The second major Internet disruption in the last year has been the failure of Amazon's cloud service unit AWS.
In chronological order, here are the most recent tech outages.
BRITISH AERIALWAYS British Airways, owned by IAG, was hit in May 2017 by a major failure of its computer system that left 75,000 passengers stranded over a long weekend. This led to a disastrous public relations situation and promises from the airline that they would improve in the future. Media reports claim that a maintenance worker accidentally turned off the power.
A Google outage that occurred on December 14, 2020, affected some of Google's most popular products including YouTube Gmail and Google Drive for one hour. According to the outage monitoring site DownDetector more than 12,000 YouTube customers were affected around the world including in the United States of America, Britain, and India.
FASTLY On June 20, 2021, thousands government, news, and social media sites across the world were affected by an hour-long widespread outage that was linked to U.S. cloud company Fastly. This issue affected many high-traffic sites, including Reddit.com, Amazon.com, CNN, PayPal.com, Spotify, Al Jazeera Media Network, and The New York Times. Outages ranged from a few moments to an hour.
AKAMAI Websites for dozens of Australian financial institutions and US airlines were temporarily down on 17 June 2021 due to server-related glitches. The firm said that the bug was the cause of the problem.
META Meta's social media platforms Facebook WhatsApp and Instagram were down for six hours in October 2021. 10.6 Million users reported problems around the world. The company claimed that the outage was due to a configuration error.
X Corp's social media platform Twitter was affected by a major outage in December 2022. For several hours, users were unable to use the platform or access its features. At the height of the disruption, Downdetector recorded more than 10,000 users affected from the United States. About 2,500 users were from Japan and approximately 2,500 people from the UK.
CROWDSTRIKE On July 19, 2024, a software update from global cybersecurity firm CrowdStrike caused global computer system outages lasting several hours for Microsoft customers.
Globally, services from healthcare to shipping and finance to airlines were affected. After the outage, businesses were left with a backlog of cancelled and delayed flights, medical appointments, and missed orders.

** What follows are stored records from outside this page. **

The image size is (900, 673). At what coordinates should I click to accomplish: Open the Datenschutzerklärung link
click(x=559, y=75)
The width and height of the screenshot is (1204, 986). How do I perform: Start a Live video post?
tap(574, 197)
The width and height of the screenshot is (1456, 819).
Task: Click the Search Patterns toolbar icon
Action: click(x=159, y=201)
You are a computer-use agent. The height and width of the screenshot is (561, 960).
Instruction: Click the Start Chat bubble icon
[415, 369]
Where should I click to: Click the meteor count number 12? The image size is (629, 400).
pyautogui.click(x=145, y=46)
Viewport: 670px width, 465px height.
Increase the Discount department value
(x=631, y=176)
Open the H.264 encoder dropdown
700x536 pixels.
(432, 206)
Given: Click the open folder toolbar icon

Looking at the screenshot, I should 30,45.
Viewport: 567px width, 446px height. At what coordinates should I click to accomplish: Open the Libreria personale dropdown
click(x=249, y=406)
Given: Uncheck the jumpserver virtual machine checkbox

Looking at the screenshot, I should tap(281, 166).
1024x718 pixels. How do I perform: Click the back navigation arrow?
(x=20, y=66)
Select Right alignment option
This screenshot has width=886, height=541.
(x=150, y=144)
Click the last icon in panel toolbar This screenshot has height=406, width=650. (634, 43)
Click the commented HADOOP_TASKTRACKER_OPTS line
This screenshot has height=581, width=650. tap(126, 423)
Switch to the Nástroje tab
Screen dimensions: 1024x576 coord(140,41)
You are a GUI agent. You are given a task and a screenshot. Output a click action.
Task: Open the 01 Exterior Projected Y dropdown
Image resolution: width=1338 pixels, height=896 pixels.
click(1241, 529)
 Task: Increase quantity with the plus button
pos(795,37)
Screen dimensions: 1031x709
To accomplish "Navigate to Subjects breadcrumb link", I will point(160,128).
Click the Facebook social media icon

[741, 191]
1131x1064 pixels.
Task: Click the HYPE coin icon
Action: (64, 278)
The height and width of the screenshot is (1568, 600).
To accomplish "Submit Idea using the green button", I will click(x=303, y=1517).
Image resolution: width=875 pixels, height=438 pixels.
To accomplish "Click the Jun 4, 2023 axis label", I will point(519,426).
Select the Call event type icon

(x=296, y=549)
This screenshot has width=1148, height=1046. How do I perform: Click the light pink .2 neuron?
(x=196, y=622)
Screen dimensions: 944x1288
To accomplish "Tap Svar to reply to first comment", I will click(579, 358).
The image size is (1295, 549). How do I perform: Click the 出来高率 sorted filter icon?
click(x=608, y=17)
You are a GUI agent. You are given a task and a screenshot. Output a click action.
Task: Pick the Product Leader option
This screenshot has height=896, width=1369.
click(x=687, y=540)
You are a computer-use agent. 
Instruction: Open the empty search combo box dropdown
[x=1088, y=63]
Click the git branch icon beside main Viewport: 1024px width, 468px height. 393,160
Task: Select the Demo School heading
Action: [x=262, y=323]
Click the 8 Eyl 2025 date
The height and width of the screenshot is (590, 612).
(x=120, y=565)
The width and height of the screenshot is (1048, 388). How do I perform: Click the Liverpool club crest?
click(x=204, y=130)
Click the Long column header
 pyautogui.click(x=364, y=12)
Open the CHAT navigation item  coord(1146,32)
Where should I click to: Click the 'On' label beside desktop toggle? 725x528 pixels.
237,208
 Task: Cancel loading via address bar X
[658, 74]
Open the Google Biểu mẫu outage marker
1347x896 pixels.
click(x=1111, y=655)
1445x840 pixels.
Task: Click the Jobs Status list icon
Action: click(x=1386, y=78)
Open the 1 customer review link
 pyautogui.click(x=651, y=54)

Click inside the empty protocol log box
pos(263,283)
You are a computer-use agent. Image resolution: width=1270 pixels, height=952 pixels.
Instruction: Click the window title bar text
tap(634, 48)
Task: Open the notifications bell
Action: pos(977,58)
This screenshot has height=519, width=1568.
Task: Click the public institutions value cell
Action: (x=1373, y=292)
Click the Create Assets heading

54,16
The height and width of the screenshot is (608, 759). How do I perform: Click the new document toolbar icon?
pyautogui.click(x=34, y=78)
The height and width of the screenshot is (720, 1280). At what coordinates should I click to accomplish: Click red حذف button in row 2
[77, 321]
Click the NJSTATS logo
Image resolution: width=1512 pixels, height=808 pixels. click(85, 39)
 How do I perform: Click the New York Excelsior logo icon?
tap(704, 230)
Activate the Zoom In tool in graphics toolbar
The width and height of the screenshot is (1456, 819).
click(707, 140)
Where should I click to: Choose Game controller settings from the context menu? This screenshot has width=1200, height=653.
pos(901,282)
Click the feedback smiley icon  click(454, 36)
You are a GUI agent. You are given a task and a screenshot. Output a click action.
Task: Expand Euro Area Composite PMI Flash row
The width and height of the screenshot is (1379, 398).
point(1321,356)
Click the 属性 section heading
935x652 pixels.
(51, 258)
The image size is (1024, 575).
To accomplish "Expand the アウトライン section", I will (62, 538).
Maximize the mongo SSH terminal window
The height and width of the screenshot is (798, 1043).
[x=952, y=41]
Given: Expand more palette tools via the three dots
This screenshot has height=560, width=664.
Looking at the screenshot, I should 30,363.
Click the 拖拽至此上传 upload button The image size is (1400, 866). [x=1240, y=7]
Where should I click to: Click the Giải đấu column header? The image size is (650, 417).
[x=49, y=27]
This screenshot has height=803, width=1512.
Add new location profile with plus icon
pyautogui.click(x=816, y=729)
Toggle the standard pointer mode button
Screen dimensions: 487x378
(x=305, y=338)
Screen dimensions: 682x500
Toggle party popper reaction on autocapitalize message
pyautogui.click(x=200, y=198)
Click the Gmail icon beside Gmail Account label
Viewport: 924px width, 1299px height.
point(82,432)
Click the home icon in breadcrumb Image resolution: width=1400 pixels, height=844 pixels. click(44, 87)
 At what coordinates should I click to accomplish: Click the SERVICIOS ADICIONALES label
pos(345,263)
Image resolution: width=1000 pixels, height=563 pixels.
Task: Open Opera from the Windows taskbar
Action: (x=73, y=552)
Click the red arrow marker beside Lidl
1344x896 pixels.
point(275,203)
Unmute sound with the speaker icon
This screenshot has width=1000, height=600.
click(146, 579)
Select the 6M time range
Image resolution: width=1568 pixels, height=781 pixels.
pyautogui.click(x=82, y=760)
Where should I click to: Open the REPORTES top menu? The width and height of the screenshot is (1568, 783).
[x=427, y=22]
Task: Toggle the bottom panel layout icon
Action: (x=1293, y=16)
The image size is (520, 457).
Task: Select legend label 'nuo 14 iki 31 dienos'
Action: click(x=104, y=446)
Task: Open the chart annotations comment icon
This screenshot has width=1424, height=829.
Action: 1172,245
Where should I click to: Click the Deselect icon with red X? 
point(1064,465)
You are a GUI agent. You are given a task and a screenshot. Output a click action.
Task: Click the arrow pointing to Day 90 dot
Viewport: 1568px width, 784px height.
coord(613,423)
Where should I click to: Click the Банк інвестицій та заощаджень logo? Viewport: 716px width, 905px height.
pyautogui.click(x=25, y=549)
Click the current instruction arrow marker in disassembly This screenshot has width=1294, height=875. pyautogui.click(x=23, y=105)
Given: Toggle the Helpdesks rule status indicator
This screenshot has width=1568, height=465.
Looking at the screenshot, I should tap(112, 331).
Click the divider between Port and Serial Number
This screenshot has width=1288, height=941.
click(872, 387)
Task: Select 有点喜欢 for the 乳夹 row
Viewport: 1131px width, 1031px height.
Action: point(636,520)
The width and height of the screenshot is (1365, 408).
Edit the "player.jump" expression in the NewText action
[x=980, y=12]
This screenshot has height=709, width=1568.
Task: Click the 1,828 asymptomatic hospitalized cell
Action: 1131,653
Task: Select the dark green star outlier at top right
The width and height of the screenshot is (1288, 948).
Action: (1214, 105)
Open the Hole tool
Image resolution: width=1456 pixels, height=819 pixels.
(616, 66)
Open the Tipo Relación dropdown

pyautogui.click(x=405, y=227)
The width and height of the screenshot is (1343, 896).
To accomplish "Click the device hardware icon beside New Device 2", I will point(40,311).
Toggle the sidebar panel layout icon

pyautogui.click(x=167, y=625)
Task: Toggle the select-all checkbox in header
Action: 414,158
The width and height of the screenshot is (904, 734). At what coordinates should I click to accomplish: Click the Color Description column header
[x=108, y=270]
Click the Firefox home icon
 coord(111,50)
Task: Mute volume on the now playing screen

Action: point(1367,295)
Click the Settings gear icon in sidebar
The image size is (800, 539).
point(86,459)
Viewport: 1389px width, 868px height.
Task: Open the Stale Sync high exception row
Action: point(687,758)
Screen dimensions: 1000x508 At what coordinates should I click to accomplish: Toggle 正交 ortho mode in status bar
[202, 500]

Amazon's Cloud Services unit, which hosts computer applications and processes for businesses around the globe, experienced an outage in October 2025. This caused disruptions across industries and took down popular apps such as Reddit and Snapchat.
The disruption forced workers in London and Tokyo to go offline, stopping them from performing normal daily tasks such as paying their hairdressers or changing airline tickets.
AWS's Northern Virginia cluster (also known as US-EAST-1) was responsible for a major Internet meltdown at least three times in the last five years.
CLOUDFARE
On November 18, 2025, the web-infrastructure company, whose network handled about a fifth web traffic, suffered an outage that prevented thousands of users from accessing popular internet platforms including X, ChatGPT, and others.
Cloudfare stated in an update at 1148 GMT that it was "experiencing a degradation of internal service". Cloudfare said in a update at 1442 GMT that it had fixed the issue.